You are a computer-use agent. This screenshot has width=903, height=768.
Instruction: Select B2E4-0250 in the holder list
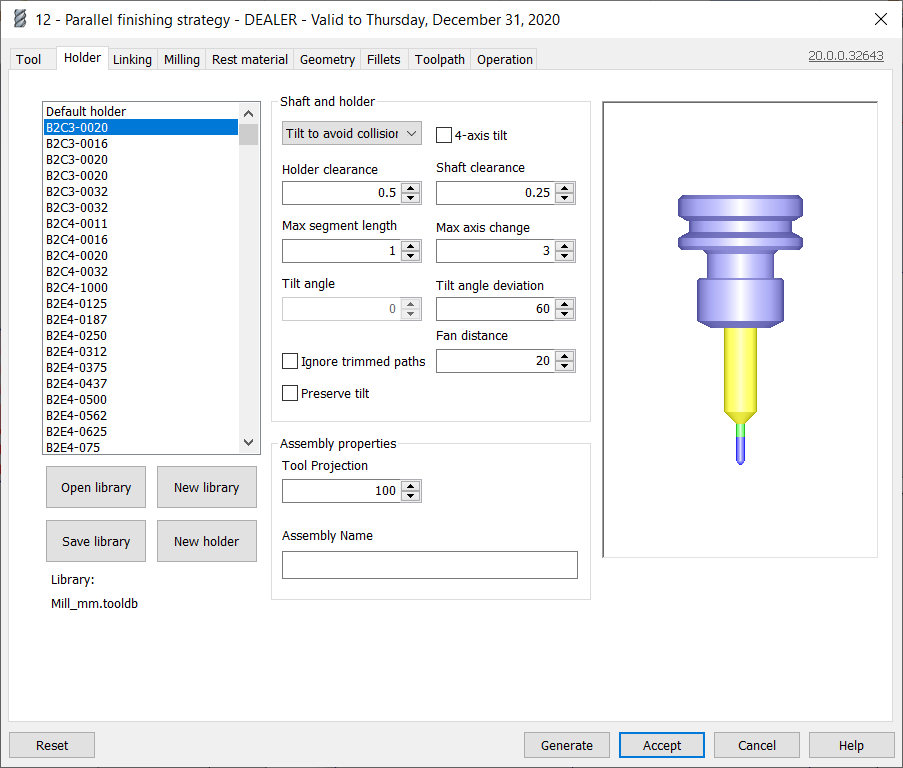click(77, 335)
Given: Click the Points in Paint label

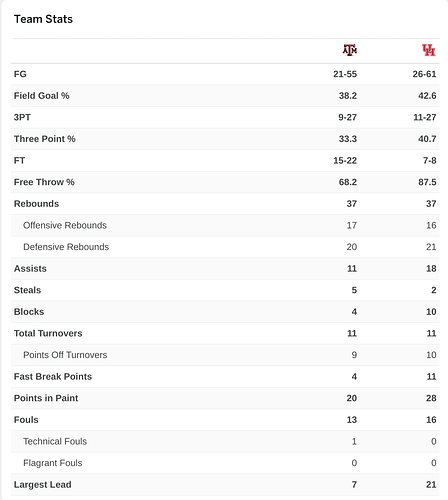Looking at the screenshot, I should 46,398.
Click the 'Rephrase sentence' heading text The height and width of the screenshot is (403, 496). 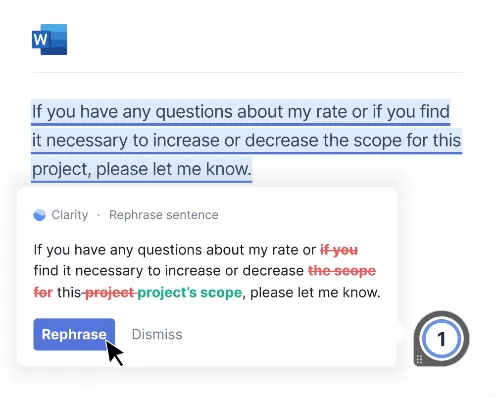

# # # # # # #

◆ Required action
Take the lines from the one containing "Given: Click the Points in Paint label" through the final line of the listing above and print them exactly, including both ends but no pictures.

◆ Your solution
Given: Click the Points in Paint label

Looking at the screenshot, I should 46,398.
Click the 'Rephrase sentence' heading text The height and width of the screenshot is (403, 496). 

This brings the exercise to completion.